Wednesday, January 17, 2007

Man Turns Everest Trash Into Treasure


BRUNSWICK, Maine (AP) - Thousands of adventurers have been drawn to Mount Everest by the challenge of climbing to the top of the world. Jeff Clapp was drawn by the trash they leave behind.

Inspired by a documentary about Everest's rubbish, Clapp traveled to Nepal and brought a load of discarded oxygen bottles back in 2004.

He has created a business of transforming those banged-up, aluminum containers into gleaming bells, bowls and ornaments with a goal of inspiring people to do more to clean up the environment in their own small ways, just as he has.

"One guy can make a difference," he said, whether by transforming trash into treasures, turning off lights, installing insulation or using less gas.

What began as a "madcap idea" is now called Bells from Everest. Clapp has sold 35 bells and bowls so far.

The trashing of Everest began even before Sir Edmund Hillary and Sherpa Tenzing Norgay first scaled the world's tallest mountain in 1953. Hillary acknowledged leaving behind oxygen bottles, food containers and torn tents in a pile near his base camp.

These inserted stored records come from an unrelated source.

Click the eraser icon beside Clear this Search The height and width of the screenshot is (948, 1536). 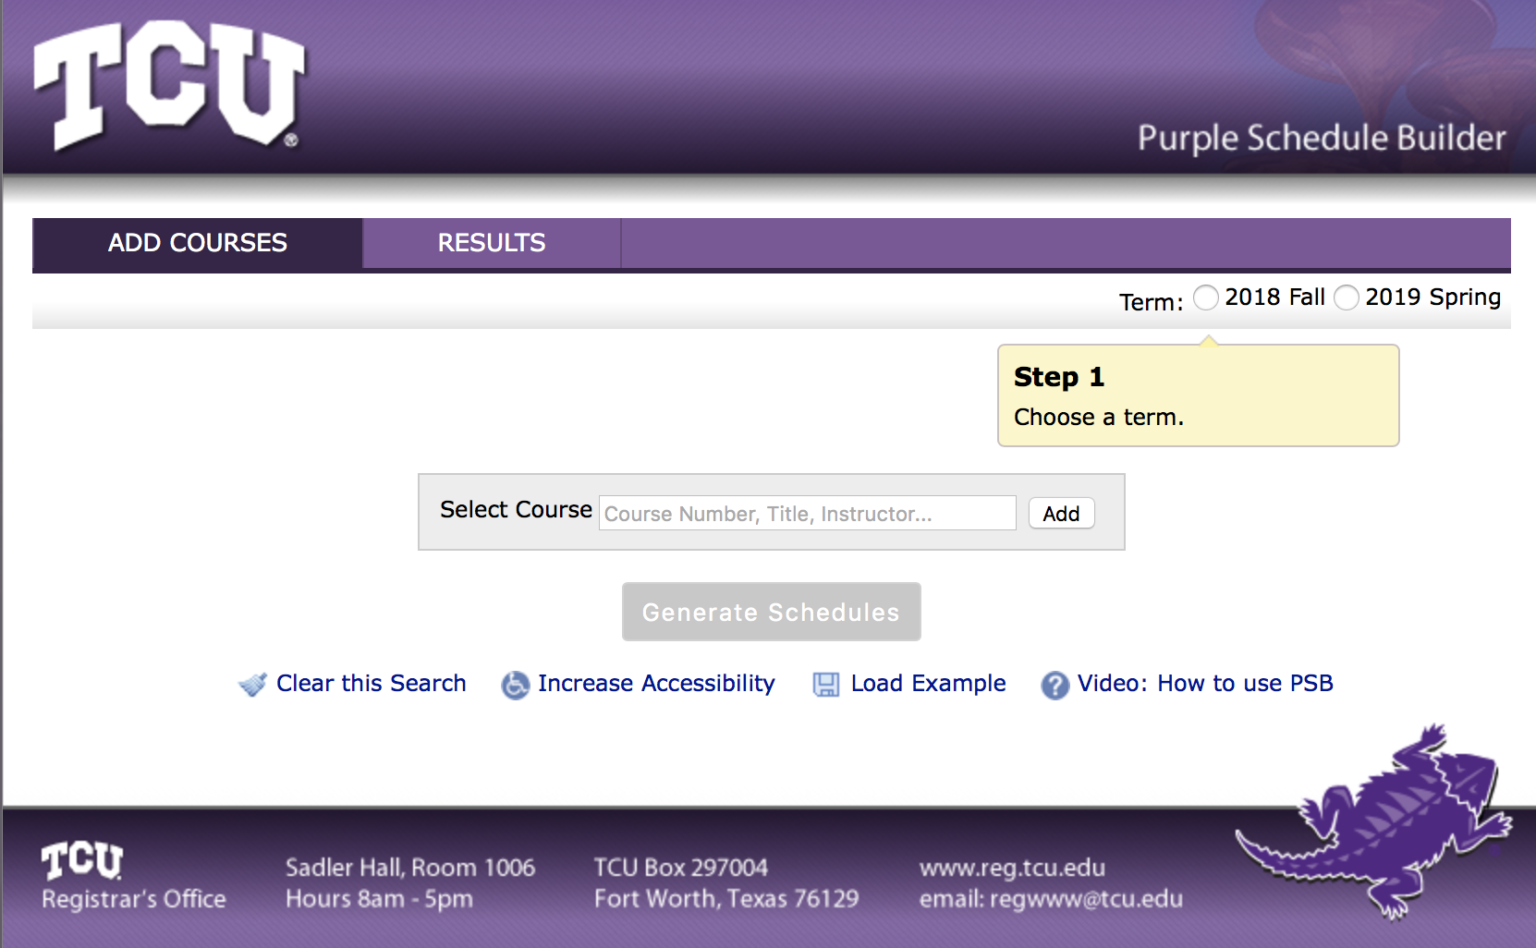pyautogui.click(x=253, y=684)
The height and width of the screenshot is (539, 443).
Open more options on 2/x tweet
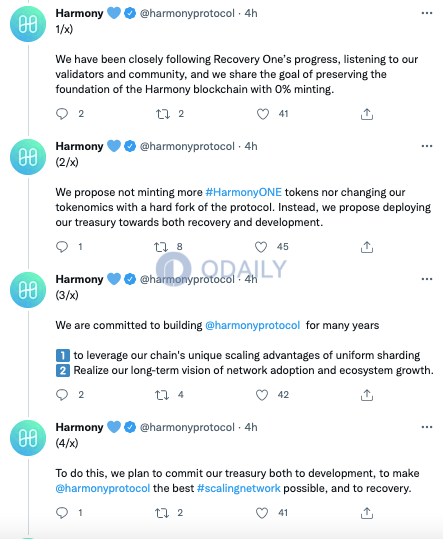[x=427, y=146]
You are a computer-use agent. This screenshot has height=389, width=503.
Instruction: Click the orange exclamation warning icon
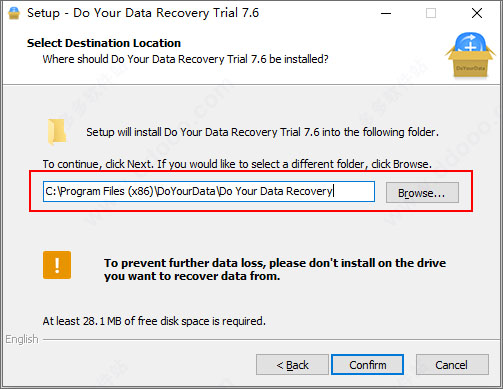point(57,265)
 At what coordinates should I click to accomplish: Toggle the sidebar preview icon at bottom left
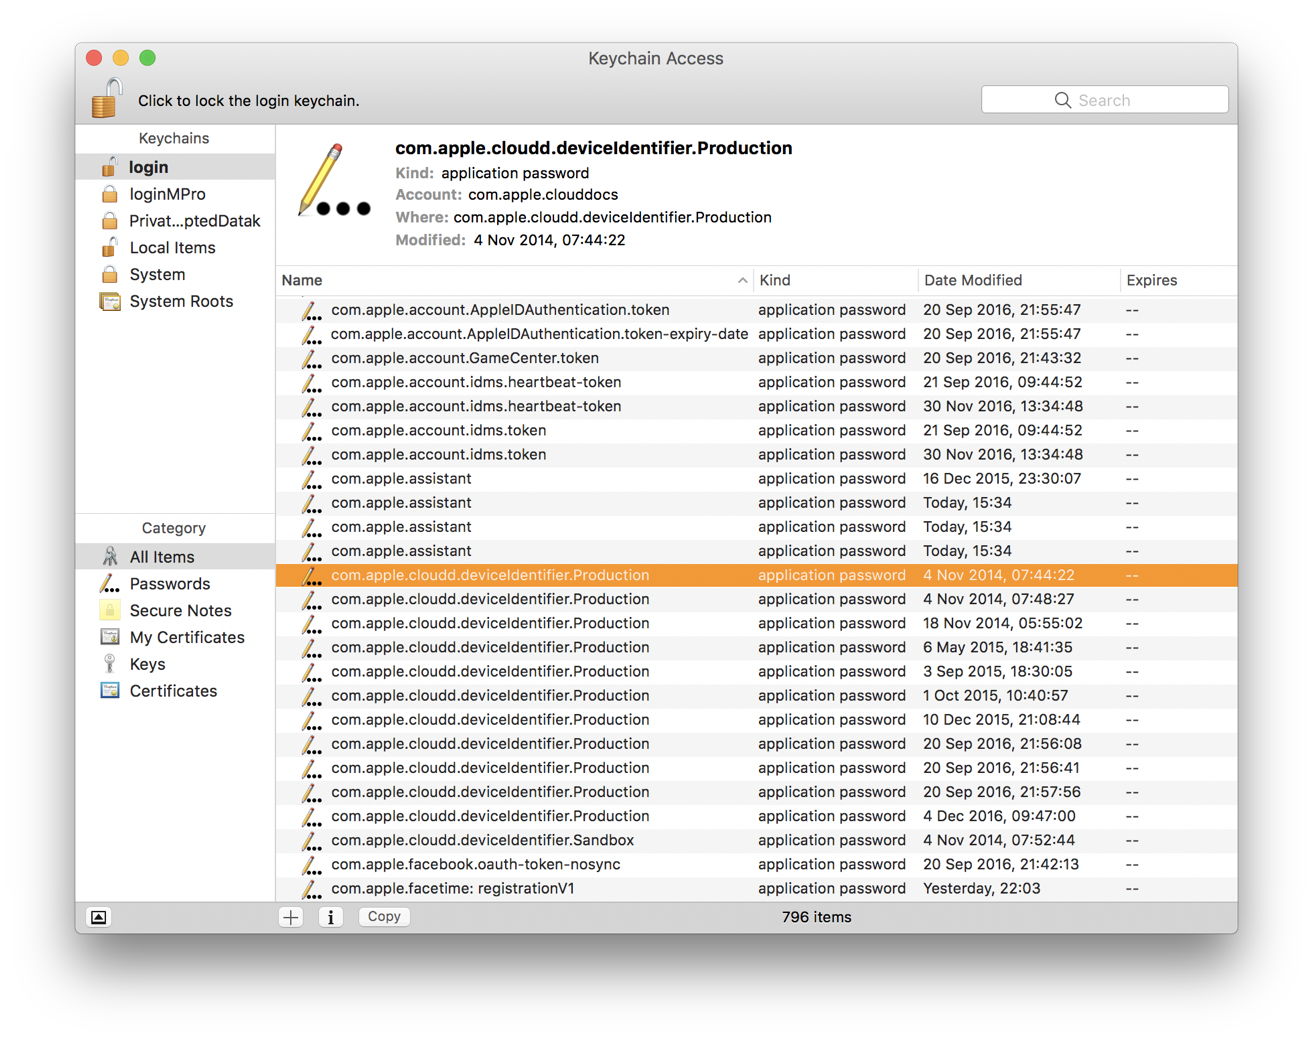pos(99,917)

Like Hillary, virtually all hikers rely on oxygen because the air at Everest's summit has only one-third of the oxygen found at sea level. Over the years, hundreds of bottles piled up along with discarded climbing gear and other trash.

Rick Wilcox, of Eaton, N.H., saw 500 to 600 bottles en route to the summit in 1991. It was common practice for climbers to dump gear to save weight on the way down. "When it becomes your life or your gear, you choose your life and leave the gear behind," he said.

Thing have changed in recent years.

Efforts to clean up the 29,035-foot mountain include a successful bounty program for oxygen bottles left behind. The Nepalese government now requires expeditions to pay deposits that are forfeited if rubbish is left behind.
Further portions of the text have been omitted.